I was surprised at the amount of positive feedback on here and from Facebook.
I was shouting at them to shut up and focus on what was going on and keep their silly, squeally opinions to themselves. They were getting far to involved and totally lacked objectivity. IMHO.
I've tried, oh how I've tried to get into these "games". I was pleased for the Great Britain woman who won the bronze medal in the "showing off on a snowboard" EVENT (it's not sport), but the whole idea of watching kids ****ing about in the snow doesn't do it for me, I'm afraid.
It makes a change to have the youth events e.g. snowboarding commentated upon by younger people who know what the sport is about - but the language in this particular event seems inappropriate.
Unlike JJ, I can't get excited by snowboarding, it's like skateboarding on snow.
I haven't watched a great deal of the Winter Olympics, but the bits I saw because OH was watching the snow-boarding I enjoyed, the enthusiastic commentators seemed to add to the youth-feeling of it.

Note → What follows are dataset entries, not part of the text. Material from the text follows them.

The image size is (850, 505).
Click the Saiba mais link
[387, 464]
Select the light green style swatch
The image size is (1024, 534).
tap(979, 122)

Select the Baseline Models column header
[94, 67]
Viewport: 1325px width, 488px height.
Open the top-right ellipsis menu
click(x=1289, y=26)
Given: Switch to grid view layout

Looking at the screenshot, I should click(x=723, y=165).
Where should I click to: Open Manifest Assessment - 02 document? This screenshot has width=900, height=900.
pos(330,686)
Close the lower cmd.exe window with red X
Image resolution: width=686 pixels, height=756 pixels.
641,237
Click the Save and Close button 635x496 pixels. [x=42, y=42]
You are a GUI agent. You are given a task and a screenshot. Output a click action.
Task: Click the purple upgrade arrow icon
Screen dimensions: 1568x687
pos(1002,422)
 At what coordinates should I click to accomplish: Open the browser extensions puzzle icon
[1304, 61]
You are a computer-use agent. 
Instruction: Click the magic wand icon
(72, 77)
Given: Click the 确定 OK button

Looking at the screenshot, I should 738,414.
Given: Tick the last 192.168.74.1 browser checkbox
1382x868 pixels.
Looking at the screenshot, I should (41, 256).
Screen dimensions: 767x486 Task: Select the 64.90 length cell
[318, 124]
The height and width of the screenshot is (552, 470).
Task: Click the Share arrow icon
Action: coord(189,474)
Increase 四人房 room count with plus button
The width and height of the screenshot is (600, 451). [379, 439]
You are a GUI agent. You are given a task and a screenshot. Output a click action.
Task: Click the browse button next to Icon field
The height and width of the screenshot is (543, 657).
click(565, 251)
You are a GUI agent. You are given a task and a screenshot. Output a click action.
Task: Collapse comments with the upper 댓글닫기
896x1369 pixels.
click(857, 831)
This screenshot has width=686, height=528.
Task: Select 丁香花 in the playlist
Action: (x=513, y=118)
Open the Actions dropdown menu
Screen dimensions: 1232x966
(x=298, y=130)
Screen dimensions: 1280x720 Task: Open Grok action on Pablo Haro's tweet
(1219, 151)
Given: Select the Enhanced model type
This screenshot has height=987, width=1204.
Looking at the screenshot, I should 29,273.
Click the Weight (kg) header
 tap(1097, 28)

As for those disparaging it as "not a Sport", how insulting is that to the youngsters who've worked so hard to get there! What defines a "sport"? Kicking a ball of air around? Shoving balls around a table with a long stick? Throwing little pointy things at a round board?
Kicking a ball into a net is inherently ridiculous. A football team can still win if one or two players have a bad day, or even get sent off. How can that be called a proper sport?
With snowboarding, it's you on your own. No team mates to help you out.
And going off the top of the ramp is like jumping off a multi storey car park and landing on ice.
Maybe snowboarders and footballers should try each other's sports for a day?